Instructions to follow. Write out only the opening lines of the entries, through the line with "Given: Select the Strikes/min header button".

Data records.
BEGIN

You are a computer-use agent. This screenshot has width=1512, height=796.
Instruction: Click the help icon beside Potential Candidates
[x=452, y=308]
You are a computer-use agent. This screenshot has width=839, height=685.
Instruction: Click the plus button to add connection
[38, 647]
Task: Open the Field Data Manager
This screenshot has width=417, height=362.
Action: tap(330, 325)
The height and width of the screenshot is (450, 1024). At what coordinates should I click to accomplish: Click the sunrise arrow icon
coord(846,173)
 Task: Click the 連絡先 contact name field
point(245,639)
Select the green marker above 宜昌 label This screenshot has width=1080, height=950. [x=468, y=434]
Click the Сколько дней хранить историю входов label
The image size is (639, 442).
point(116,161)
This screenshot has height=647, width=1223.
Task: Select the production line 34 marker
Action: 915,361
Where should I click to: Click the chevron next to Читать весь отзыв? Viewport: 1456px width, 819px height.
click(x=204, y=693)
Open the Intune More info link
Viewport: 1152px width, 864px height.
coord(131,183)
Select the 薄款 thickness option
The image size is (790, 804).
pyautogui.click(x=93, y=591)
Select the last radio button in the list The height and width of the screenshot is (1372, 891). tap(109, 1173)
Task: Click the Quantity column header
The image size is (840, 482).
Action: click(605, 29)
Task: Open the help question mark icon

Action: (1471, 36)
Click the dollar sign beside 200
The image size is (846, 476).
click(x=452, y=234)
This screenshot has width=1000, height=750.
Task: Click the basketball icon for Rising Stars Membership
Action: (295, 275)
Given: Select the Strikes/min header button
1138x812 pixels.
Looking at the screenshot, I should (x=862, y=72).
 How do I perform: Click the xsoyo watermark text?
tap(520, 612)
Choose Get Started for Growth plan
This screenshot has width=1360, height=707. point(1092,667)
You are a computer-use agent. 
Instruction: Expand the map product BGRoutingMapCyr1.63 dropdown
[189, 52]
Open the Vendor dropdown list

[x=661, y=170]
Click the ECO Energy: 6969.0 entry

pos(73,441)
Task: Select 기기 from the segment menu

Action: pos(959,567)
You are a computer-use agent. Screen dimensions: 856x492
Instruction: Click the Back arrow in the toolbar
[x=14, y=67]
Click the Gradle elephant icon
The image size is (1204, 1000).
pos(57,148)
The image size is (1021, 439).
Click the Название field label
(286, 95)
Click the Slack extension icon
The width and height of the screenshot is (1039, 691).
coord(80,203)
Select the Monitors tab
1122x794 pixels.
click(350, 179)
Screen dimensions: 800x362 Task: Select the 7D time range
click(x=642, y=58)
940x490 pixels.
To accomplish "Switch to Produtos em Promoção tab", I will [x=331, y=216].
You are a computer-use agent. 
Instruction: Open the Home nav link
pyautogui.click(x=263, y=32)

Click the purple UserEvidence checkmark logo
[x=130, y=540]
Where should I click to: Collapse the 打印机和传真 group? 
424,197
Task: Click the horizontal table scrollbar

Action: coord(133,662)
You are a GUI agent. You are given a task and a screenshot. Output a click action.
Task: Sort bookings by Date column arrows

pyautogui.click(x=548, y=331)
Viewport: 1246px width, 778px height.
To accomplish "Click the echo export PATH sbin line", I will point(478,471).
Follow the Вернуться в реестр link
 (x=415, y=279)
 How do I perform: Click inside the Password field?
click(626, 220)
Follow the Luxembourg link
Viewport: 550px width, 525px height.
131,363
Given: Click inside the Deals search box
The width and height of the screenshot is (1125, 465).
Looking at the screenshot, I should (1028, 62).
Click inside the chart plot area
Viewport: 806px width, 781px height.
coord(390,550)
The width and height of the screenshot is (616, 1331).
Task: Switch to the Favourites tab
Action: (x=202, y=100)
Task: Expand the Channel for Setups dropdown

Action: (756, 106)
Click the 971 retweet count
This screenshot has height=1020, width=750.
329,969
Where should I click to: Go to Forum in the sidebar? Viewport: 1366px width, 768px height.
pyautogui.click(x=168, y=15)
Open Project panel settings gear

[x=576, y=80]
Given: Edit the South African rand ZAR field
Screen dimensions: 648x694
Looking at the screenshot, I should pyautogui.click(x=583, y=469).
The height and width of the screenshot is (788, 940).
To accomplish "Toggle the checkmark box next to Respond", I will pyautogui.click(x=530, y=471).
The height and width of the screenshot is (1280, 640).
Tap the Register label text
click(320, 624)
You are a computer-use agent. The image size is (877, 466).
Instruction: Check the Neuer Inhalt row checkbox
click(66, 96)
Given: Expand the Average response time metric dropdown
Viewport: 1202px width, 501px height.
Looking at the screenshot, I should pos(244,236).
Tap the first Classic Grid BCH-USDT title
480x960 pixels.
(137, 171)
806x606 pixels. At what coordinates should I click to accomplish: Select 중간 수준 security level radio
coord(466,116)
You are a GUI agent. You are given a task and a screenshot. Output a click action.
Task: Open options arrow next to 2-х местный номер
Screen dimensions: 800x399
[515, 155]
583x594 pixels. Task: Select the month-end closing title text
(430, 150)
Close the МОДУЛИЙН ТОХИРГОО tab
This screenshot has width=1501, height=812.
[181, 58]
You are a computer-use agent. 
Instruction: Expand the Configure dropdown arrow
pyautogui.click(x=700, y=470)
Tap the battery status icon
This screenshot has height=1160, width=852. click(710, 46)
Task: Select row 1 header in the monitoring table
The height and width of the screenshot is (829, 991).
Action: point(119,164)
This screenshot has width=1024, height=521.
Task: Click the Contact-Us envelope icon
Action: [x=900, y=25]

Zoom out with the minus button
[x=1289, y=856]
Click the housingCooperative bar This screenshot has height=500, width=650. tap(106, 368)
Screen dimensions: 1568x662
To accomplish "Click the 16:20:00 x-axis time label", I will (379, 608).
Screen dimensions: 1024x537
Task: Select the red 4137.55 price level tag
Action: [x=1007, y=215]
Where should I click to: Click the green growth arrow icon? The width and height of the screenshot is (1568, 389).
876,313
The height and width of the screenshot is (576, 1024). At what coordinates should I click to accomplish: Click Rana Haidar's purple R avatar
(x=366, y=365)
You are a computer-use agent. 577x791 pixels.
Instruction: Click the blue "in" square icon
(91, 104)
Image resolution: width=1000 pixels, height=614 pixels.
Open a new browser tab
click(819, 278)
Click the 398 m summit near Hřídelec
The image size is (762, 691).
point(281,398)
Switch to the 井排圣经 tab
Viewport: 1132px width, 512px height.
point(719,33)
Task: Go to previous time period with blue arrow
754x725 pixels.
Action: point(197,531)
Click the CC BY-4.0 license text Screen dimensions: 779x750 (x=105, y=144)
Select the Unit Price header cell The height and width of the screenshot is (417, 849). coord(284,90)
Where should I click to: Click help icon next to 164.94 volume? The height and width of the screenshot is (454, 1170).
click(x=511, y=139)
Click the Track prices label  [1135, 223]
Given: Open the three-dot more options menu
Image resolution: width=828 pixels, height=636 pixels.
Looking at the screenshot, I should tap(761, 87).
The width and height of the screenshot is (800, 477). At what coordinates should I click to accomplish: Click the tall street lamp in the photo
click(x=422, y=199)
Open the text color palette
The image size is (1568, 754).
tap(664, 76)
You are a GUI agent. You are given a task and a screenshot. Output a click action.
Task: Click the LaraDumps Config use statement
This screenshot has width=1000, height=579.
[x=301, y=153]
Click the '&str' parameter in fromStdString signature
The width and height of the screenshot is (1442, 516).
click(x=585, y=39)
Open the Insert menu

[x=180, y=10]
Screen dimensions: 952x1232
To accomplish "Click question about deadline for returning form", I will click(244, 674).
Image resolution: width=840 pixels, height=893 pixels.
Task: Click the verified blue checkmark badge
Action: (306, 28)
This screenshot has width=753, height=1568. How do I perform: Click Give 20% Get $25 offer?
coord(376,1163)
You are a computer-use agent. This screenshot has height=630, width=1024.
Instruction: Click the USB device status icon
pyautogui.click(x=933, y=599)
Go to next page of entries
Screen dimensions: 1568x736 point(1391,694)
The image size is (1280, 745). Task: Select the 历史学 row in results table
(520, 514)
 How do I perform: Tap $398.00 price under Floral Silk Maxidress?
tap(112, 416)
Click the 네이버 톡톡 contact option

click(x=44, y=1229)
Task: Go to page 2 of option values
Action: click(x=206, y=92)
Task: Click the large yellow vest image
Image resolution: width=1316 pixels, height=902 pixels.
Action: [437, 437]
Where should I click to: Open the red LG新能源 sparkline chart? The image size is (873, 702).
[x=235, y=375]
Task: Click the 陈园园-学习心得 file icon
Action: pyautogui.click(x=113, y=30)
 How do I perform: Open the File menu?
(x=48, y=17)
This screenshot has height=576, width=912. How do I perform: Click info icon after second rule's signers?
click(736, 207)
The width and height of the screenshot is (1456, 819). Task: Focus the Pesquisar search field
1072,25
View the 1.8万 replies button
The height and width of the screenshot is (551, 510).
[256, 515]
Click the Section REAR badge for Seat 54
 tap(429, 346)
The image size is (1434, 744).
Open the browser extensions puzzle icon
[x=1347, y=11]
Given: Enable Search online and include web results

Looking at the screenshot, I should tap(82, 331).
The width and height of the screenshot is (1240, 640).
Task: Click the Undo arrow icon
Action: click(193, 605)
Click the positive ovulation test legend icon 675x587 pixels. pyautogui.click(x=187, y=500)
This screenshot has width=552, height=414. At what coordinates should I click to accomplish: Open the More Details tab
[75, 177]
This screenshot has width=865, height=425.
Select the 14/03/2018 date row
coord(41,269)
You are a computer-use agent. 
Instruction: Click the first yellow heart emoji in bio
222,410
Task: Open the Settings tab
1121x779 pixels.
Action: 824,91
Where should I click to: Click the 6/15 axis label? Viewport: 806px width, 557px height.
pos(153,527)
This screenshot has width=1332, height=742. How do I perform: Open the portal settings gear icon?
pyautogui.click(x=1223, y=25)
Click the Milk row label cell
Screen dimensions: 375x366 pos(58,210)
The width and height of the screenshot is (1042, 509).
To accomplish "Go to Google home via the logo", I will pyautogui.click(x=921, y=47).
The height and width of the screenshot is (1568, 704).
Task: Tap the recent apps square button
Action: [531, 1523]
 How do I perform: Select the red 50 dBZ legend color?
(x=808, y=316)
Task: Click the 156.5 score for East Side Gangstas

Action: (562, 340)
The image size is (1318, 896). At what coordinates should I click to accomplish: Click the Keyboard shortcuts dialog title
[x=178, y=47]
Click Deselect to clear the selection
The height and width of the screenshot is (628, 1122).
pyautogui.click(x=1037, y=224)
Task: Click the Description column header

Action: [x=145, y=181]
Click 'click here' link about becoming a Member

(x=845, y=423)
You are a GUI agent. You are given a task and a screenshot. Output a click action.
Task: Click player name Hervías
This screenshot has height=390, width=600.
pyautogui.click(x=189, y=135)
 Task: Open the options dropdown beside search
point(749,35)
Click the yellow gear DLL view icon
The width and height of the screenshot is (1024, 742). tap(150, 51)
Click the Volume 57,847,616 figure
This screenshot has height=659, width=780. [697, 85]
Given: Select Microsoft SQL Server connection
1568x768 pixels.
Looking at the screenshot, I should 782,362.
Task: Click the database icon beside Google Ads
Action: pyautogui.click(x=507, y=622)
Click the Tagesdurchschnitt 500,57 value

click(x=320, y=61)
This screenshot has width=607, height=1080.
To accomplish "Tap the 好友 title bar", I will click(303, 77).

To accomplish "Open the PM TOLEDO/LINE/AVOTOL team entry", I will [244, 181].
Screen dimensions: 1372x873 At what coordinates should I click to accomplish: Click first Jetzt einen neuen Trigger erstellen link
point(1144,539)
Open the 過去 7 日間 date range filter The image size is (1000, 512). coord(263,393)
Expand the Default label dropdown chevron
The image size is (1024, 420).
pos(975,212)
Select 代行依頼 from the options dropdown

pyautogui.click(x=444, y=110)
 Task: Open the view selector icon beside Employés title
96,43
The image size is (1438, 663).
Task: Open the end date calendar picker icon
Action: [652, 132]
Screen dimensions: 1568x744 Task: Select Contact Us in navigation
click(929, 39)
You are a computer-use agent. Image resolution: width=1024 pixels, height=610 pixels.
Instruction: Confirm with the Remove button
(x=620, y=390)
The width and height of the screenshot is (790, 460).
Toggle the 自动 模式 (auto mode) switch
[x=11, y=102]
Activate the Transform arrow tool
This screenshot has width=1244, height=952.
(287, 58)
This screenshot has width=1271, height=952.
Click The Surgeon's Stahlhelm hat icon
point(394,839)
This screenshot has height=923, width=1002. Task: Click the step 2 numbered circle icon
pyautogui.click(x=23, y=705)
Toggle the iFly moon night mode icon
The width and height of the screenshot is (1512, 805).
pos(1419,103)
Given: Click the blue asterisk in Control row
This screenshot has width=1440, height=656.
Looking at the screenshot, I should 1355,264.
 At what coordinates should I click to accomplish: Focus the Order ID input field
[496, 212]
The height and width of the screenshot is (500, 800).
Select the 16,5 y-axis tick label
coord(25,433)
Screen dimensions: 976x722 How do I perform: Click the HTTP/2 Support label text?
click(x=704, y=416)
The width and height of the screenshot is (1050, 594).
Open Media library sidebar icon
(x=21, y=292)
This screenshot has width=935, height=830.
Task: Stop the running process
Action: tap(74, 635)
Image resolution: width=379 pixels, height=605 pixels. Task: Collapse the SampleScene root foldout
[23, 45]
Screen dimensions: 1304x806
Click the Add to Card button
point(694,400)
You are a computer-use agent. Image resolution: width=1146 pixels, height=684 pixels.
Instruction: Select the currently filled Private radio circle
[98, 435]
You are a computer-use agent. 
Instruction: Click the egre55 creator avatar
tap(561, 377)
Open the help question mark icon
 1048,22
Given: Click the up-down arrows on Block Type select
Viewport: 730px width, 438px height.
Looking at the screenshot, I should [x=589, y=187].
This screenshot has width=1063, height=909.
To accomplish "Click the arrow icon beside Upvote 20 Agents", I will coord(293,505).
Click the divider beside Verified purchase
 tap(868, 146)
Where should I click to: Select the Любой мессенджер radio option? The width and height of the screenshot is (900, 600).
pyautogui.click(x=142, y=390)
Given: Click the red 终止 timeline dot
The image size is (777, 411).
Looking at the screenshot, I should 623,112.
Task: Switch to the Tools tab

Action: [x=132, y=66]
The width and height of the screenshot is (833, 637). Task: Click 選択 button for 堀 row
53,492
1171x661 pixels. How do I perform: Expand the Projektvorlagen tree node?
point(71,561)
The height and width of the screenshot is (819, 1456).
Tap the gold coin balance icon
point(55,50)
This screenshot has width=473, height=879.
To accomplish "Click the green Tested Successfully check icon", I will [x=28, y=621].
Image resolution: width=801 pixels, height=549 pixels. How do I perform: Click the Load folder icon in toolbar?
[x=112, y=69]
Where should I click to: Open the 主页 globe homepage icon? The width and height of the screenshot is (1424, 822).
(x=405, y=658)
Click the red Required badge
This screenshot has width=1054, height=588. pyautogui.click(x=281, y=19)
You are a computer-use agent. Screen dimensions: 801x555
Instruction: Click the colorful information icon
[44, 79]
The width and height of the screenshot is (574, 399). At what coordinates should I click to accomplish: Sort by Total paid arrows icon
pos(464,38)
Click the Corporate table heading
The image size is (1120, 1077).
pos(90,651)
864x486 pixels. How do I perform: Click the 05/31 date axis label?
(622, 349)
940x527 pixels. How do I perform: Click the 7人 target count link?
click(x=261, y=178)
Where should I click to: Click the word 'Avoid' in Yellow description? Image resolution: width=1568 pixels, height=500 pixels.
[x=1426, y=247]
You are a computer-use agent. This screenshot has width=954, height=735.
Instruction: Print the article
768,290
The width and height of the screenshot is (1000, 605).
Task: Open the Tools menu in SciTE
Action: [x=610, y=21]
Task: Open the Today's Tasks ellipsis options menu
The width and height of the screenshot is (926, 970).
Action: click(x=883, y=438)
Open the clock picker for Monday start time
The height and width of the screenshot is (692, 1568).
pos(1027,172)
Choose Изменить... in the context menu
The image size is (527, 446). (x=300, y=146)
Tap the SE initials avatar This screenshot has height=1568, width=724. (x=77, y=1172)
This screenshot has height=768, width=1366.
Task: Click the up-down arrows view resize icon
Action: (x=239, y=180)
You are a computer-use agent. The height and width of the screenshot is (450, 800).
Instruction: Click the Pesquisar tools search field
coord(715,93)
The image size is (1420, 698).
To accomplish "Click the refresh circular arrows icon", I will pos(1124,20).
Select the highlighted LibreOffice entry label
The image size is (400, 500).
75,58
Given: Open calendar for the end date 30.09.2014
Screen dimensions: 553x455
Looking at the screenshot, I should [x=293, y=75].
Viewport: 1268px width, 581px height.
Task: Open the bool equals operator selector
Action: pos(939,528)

END

Exercise result.
You are a computer-use agent. This screenshot has width=1512, height=796.
Instruction: Click the help icon beside Potential Candidates
[x=452, y=308]
You are a computer-use agent. This screenshot has width=839, height=685.
Instruction: Click the plus button to add connection
[38, 647]
Task: Open the Field Data Manager
This screenshot has width=417, height=362.
Action: tap(330, 325)
The height and width of the screenshot is (450, 1024). At what coordinates should I click to accomplish: Click the sunrise arrow icon
coord(846,173)
 Task: Click the 連絡先 contact name field
point(245,639)
Select the green marker above 宜昌 label This screenshot has width=1080, height=950. [x=468, y=434]
Click the Сколько дней хранить историю входов label
The image size is (639, 442).
point(116,161)
This screenshot has height=647, width=1223.
Task: Select the production line 34 marker
Action: 915,361
Where should I click to: Click the chevron next to Читать весь отзыв? Viewport: 1456px width, 819px height.
click(x=204, y=693)
Open the Intune More info link
Viewport: 1152px width, 864px height.
coord(131,183)
Select the 薄款 thickness option
The image size is (790, 804).
pyautogui.click(x=93, y=591)
Select the last radio button in the list The height and width of the screenshot is (1372, 891). tap(109, 1173)
Task: Click the Quantity column header
The image size is (840, 482).
Action: click(605, 29)
Task: Open the help question mark icon

Action: (1471, 36)
Click the dollar sign beside 200
The image size is (846, 476).
click(x=452, y=234)
This screenshot has width=1000, height=750.
Task: Click the basketball icon for Rising Stars Membership
Action: (295, 275)
Given: Select the Strikes/min header button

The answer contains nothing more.